Exercise materials -
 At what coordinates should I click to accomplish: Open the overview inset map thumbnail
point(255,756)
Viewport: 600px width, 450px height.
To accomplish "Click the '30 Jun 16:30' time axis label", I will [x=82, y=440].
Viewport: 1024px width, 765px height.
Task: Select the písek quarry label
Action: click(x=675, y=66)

Problem - Rewrite all of the records above, replacing "inset map" with "locator map" and changing nothing else.

Result of this task -
 At what coordinates should I click to accomplish: Open the overview locator map thumbnail
point(255,756)
Viewport: 600px width, 450px height.
To accomplish "Click the '30 Jun 16:30' time axis label", I will [x=82, y=440].
Viewport: 1024px width, 765px height.
Task: Select the písek quarry label
Action: click(x=675, y=66)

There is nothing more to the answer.